Zamoran, (Balochi) زامُران also spelled Zamuran, is an area situated northwest of the Kech District of  Balochistan Province in Pakistan and southeast of the Sistan and Baluchistan Province in Iran. It was named after a leafy tree, the zamor, found in the area. Another possible origin of the name is from a combination of the two words zaa meaning abuse and miran meaning shall be killed or sacrificed. The meaning taken from that is that the people living in Zamoran would prefer to be killed rather than abused. The population and way of living is purely rural and tribal.

People are ethnically Baloch and speak Balochi. It has beautiful small valleys and springs and high mountains. The means of transportation was mainly donkeys and camels but in these days there are roads and people travel by cars and motorcycles.

In the 19th century the rulers nawabs applied taxes on animals and trees in Makran's different areas including Buleda but when it came to the people of Zamuran, they rejected payment of taxes which was unlawful. In 1901, Mir Mohammad Omer was ruling the Makran. He decided to go to Zamuran and collect taxes with force but as he came to Zamuran, the people stood against him and after a fierce battle, he lost and ran away. 
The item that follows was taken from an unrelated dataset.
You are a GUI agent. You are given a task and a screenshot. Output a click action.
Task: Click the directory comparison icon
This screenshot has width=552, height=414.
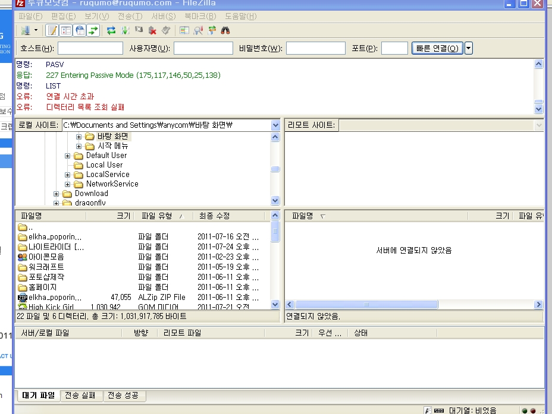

The main tribes of Zamuran are Shambezai, Durrazai, Yallanzai, Palizai, Askani, Mohammed zai, Zahrozai, Mazrahi, Sanjarani, Taj Mohammed zai, Lehbarzai Rind and Kuhda. Zamuran is one of the biggest regions in the Kech dist of makuran (makran) division with 5 union councils (Badai, Nag, Marguti, Siyah Gisi & Darabuli) sharing boundaries with Parom in Panjgur District, Buleda, Tump, Mand, and some areas of Western Balochistan (Sistan Baluchistan) like Hong, Sarbaz, Hedouch, and Bam Pusht.